As concerns user privacy, data can be collected in IoT systems without involving the users. In this context, this data feedback must be secured and the user’s privacy must be ensured during the collection, transmission, aggregation, storage, extraction and processing of the data. In order to meet these requirements, the appropriate mechanisms for data confidentiality, data authentication and data integrity must be included within the IoT, while respecting the needs of this kind of environment (ITU-T 2012).
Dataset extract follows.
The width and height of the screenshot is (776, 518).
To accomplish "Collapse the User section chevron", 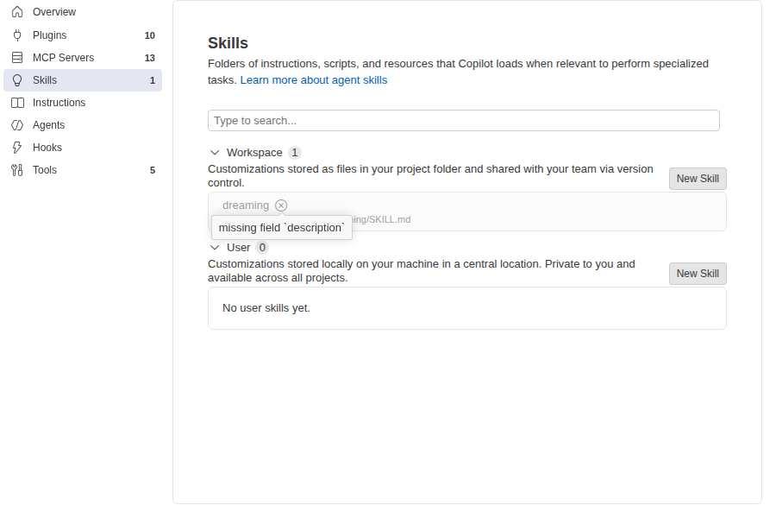I will 215,248.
A number of international organizations have worked on concepts related to security and privacy in the IoT, either by offering appropriate security mechanisms or by offering methodologies that can be applied across the layers of their IoT architectures. We thus have the ITU-T Y.2060 recommendation (ITU-T, 2012) that aims to secure the IoT environment by starting with an analysis of the threats that are specific to the IoT application. Then, specific security services and mechanisms will be supported at every layer of the IoT architecture to ensure global security within this environment. In terms of the application layer of the ITU-T reference model, different security services will be considered, such as authorization, authentication, privacy and integrity of application data, and also the protection of privacy. As concerns the network layer, the security services include authentication, confidentiality of the application data and the signaling data (configurations and commands) and the protection of the integrity of the network management techniques. For the lowest level of ITU-T IoT architecture, namely the device layer, the main services and mechanisms offered to guarantee security are authentication, authorization, validation of the device integrity, access control, confidentiality of data and the protection of integrity. Following the recommendation (ITU-T, 2014), several specific security abilities must be considered in the IoT environment: the ability to ensure secured communications to guarantee the confidentiality and integrity of the data during transmission and during storage. Further, the recommendation specifies an ability to provide a secure service that guarantees that fraudulent services will be forbidden and an ability for authentication and mutual authorization between objects and users in accordance with predefined policies to guarantee the security of information access. They are closely tied to the specific needs of IoT applications and depend on their field of application. Recommendation Y.2060 (ITU-T 2012) also emphasizes the need for security functions and mechanisms to be supported by IoT gateways interconnecting the different components of the different layers of the IoT architecture specified by ITU-T. In the following section, we will describe the different security services that must be considered in the IoT environment.

In order to ensure security in the IoT environment, various security services must be provided by applying mechanisms that are specific and adapted to the characteristics of this kind of environment.

Identification refers to establishing the identity of the user of a service. It is based on the principle of each user being individually assigned an identifier. Authentication follows identification and enables the user to prove their identity. The user should use an authenticator or a secret code, which only they know. Authentication does not give the right of access. It is the access control that guarantees this privilege if authentication has been successful (ITU-T 1991). Authentication mechanisms can offer several advantages to the IoT environment. Thus, through the identification and authentication mechanisms, the IoT environment takes into account robust devices that are able to reduce the risk of intrusion and avoid violations (Li 2017).